TASK OBJECTIVE:
Working through the records below, count the lines that include "Click". The reply is that number alone.

TASK DATA:

——

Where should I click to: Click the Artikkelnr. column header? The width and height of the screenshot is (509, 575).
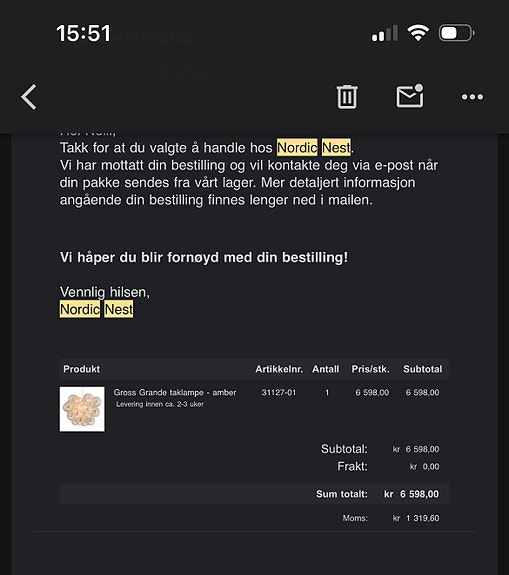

——

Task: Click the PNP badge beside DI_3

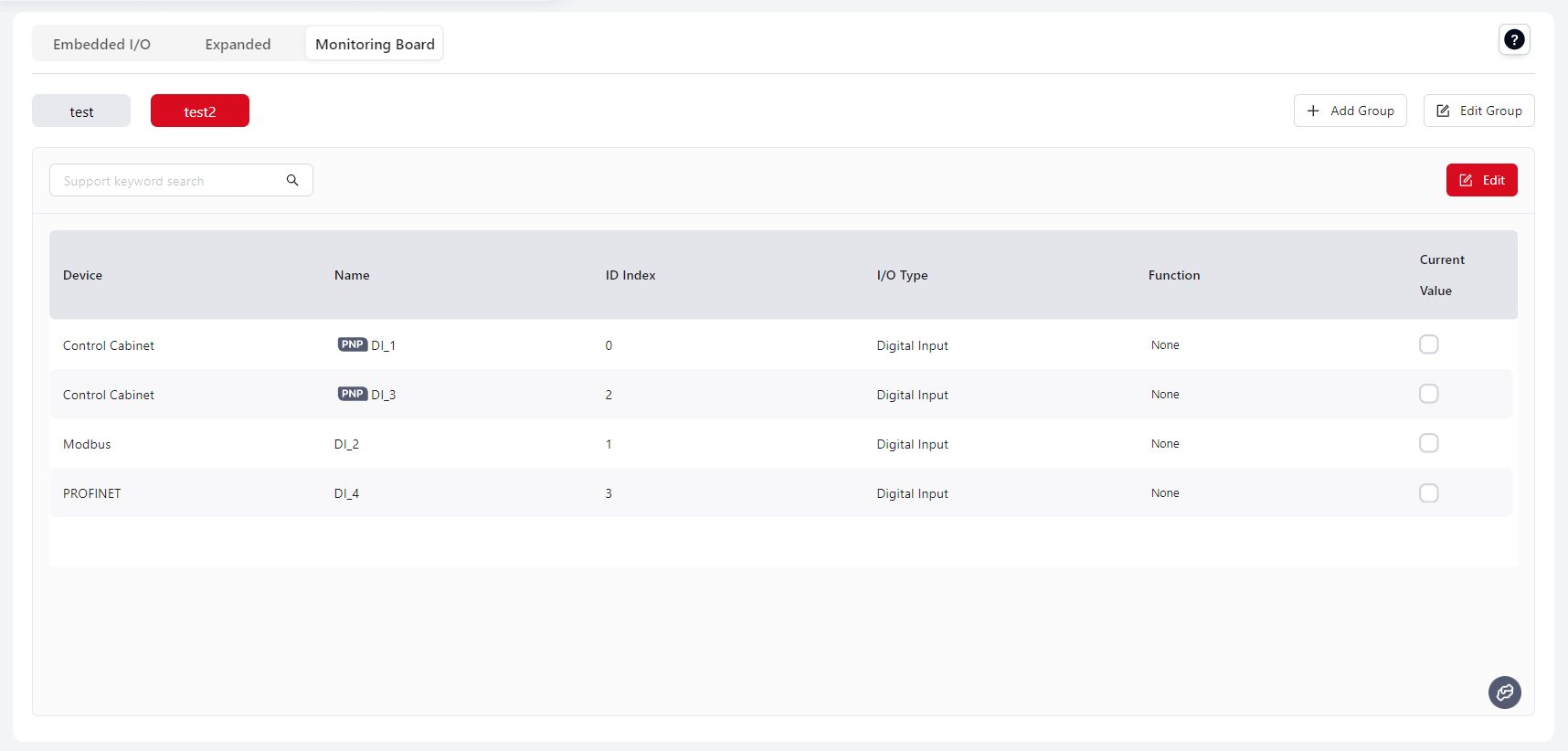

——

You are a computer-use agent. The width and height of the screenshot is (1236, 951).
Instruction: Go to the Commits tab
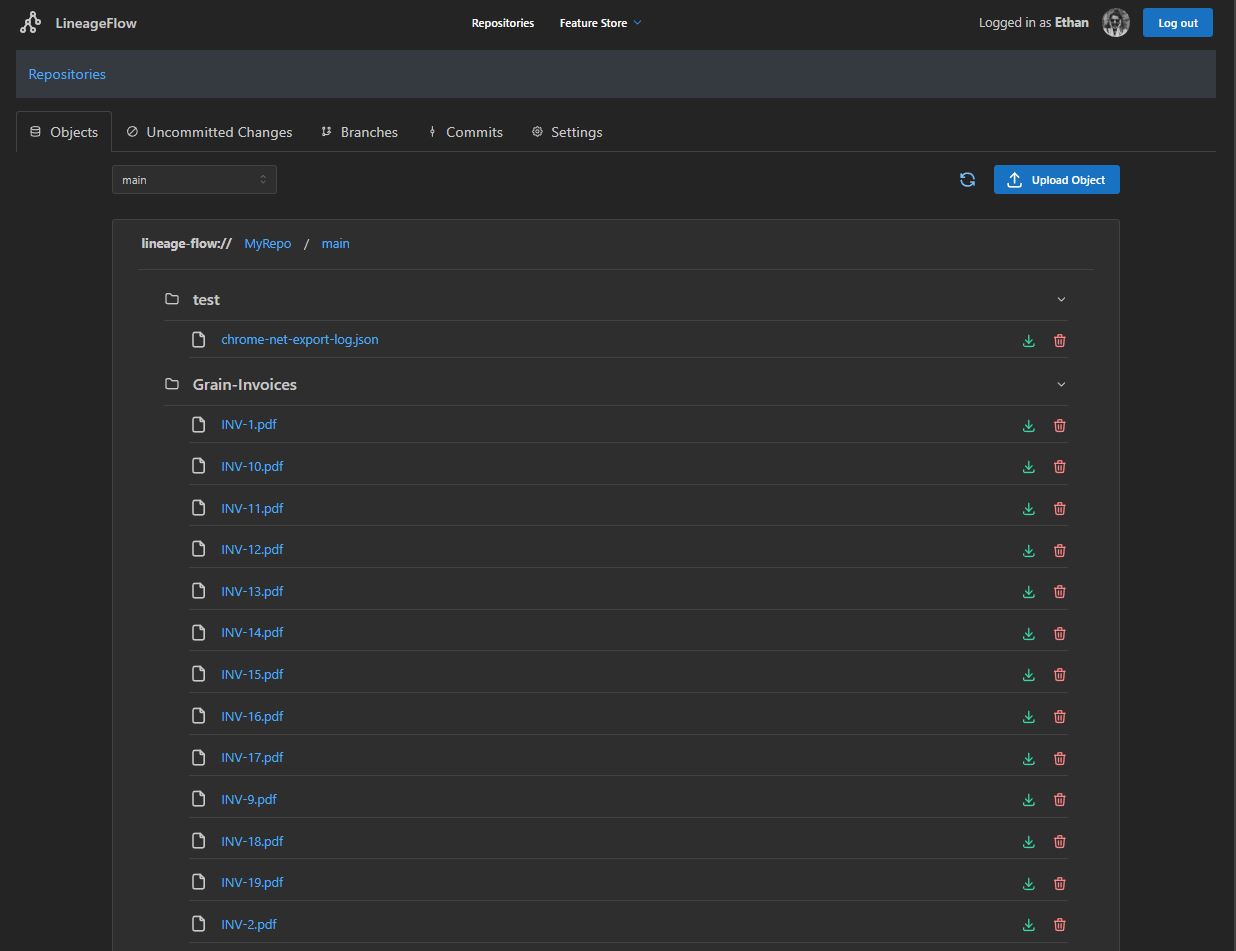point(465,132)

——

RESULT FOR THIS EXERCISE:
2